> _Work instructions_: Reproduce nothing but the closing run of lines: the line with "ODR Portal can" and each line that follows it to the end of the data.
··········
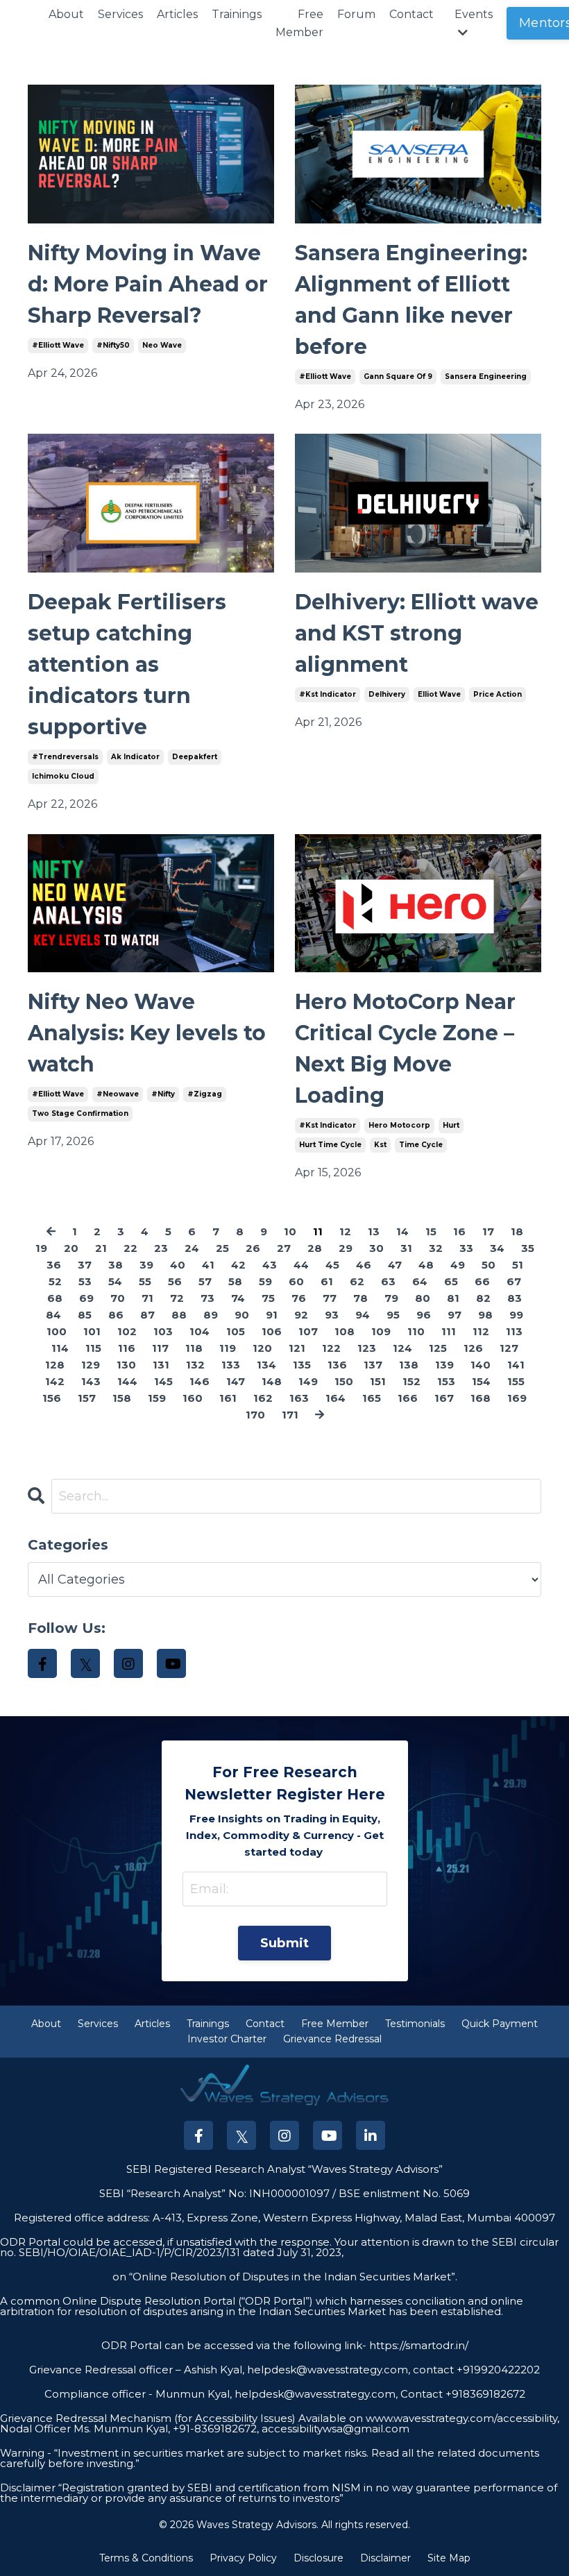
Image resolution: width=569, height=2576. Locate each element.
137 (373, 1364)
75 (268, 1298)
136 (337, 1364)
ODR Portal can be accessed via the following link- (233, 2345)
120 (262, 1348)
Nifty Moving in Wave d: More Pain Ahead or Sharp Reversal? (148, 284)
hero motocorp (399, 1125)
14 (402, 1231)
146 (199, 1381)
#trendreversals (65, 756)
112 (481, 1331)
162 (263, 1398)
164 (335, 1398)
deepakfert (194, 756)
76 (298, 1298)
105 (235, 1331)
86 (116, 1314)
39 (146, 1264)
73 (207, 1298)
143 (91, 1381)
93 (332, 1314)
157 (87, 1398)
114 (60, 1348)
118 (194, 1348)
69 (86, 1298)
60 (296, 1281)
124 (402, 1348)
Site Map (448, 2558)
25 (222, 1248)
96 (423, 1314)
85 (85, 1314)
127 (509, 1348)
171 (290, 1414)
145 (163, 1381)
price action (497, 694)
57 (205, 1281)
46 (363, 1264)
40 (177, 1264)
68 (54, 1298)
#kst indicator (327, 694)
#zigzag (204, 1094)
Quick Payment (499, 2023)
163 (299, 1398)
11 (318, 1231)
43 (269, 1264)
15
··········
> _Task response_:
ODR Portal can be accessed via the following link- (233, 2345)
120 (262, 1348)
Nifty Moving in Wave d: More Pain Ahead or Sharp Reversal? (148, 284)
hero motocorp (399, 1125)
14 (402, 1231)
146 (199, 1381)
#trendreversals (65, 756)
112 (481, 1331)
162 (263, 1398)
164 (335, 1398)
deepakfert (194, 756)
76 (298, 1298)
105 (235, 1331)
86 (116, 1314)
39 (146, 1264)
73 (207, 1298)
143 (91, 1381)
93 (332, 1314)
157 (87, 1398)
114 (60, 1348)
118 (194, 1348)
69 (86, 1298)
60 (296, 1281)
124 (402, 1348)
Site Map (448, 2558)
25 (222, 1248)
96 (423, 1314)
85 (85, 1314)
127 (509, 1348)
171 (290, 1414)
145 (163, 1381)
price action (497, 694)
57 (205, 1281)
46 (363, 1264)
40 (177, 1264)
68 (54, 1298)
#kst indicator (327, 694)
#zigzag (204, 1094)
Quick Payment (499, 2023)
163 (299, 1398)
11 (318, 1231)
43 (269, 1264)
15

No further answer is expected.